China Stock Slump Spreads as Alibaba to JD.com Whipsaw Investors

U.S.-traded Chinese stocks tumbled the most on an intraday basis in at least four years before rebounding in late trading as the rout that’s wiped $3.2 trillion from the value of mainland equities spreads.

Chinese American depositary receipts dropped 3.3 percent at the close of trading in New York, after slumping as much as 9.1 percent. Alibaba Group Holding Ltd. fell 0.8 percent on volume more than double its three-month daily average. JD.com Inc. fell 4 percent after paring a decline of as much as 12 percent.

Stocks fell in the U.S. after the Shanghai Composite Index sank for the fourth time in five days as government measures to prop up mainland markets failed to stop a retail investor selling spree. Even after the median price-to-earnings ratio in China dropped to 55 from 108 at the height of the rally in June, valuations are more than twice as high as those on the Standard & Poor’s 500 Index.

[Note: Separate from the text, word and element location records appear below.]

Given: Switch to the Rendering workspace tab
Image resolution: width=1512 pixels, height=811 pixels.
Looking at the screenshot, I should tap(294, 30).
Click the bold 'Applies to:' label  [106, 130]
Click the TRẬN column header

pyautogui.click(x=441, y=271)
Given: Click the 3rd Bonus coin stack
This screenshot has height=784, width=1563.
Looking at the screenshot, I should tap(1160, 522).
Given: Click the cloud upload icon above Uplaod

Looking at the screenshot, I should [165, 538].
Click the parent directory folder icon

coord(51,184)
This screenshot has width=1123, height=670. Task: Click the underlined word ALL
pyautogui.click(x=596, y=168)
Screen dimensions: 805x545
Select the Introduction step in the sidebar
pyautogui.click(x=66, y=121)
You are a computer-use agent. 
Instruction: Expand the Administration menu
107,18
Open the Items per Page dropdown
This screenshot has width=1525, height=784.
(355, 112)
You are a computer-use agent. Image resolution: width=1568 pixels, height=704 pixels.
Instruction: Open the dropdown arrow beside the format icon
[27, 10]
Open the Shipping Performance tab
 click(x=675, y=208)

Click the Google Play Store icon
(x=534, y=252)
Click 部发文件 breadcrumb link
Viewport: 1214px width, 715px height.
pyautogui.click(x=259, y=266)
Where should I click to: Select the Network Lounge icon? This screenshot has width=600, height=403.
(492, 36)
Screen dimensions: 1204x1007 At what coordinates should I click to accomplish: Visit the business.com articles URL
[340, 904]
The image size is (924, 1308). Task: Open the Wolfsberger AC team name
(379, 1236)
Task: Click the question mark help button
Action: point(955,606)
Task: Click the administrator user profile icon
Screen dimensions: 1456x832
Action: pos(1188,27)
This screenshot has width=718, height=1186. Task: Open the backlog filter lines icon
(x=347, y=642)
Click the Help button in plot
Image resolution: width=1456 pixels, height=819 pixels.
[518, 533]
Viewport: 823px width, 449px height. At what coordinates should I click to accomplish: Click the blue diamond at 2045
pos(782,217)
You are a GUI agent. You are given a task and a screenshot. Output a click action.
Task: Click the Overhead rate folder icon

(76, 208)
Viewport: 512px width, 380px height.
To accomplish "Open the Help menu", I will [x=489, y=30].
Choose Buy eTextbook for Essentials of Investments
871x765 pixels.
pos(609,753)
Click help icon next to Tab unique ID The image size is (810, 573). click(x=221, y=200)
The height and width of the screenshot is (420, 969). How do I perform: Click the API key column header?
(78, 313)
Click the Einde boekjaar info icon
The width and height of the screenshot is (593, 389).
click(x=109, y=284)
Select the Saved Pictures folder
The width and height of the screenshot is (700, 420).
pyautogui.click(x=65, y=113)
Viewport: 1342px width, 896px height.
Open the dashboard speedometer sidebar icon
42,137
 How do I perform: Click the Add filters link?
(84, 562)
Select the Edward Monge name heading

“People have less and less confidence in the government’s ability to stabilize the financial market,” Henry Guo, an analyst at Summit Research Partners, said by phone on Tuesday. “Names like Alibaba and JD.com are, to a certain extent, an indicator in the market. The selloff in these stocks shows the level of bearishness regarding the broader Chinese market.”

Volatility Surge

Thirty-day historical volatility on the Bloomberg China-US Equity Index reached highest since 2012 on Tuesday. The gauge has fallen 17 percent from this year’s high on June 12. Sixty-seven out of 74 companies in the index declined, led by NQ Mobile Inc.’s 20 percent plunge.

“Investors are fleeing anything associated with China,” Brendan Ahern, chief investment officer at Krane Fund Advisors LLC in New York, said by phone on Tuesday. “They don’t want to have anything related to China in their portfolio. Investors are reading the risks around China, and there is a spillover effect in the U.S.-listed stocks.”

China suspended initial public offerings and brokerages pledged to buy shares in weekend measures aimed at halting the mainland rout. So-called A-shares have posted their biggest three-week slump since 1992 on concern leveraged traders are liquidating bets after valuations exceeded levels seen during China’s stock-market bubble of 2007.

The Deutsche X-trackers Harvest CSI 300 China A-Shares ETF, the largest exchange-traded fund tracking mainland shares in the U.S., tumbled 7.6 percent to $38.21.

‘Meaningful Correction’

Investors should closely monitor the Chinese market as the situation “is getting pretty close to a buying opportunity,” Geoffrey Dennis, head of emerging-market strategy at UBS AG, said by phone Tuesday. “I suspect we are very near the bottom now. Having taken the froth out of the market, Chinese authorities are trying to get the market stabilized. We think they will succeed in stabilizing it eventually.”

Chinese markets will probably rebound before continuing their plunge, Michael Mullaney, who helps manage $12 billion as chief investment officer at Fiduciary Trust Co. in Boston, said by phone Tuesday.

“I don’t think it’s near the bottom,” Mullaney said. “It would not surprise us to see an even more meaningful correction.”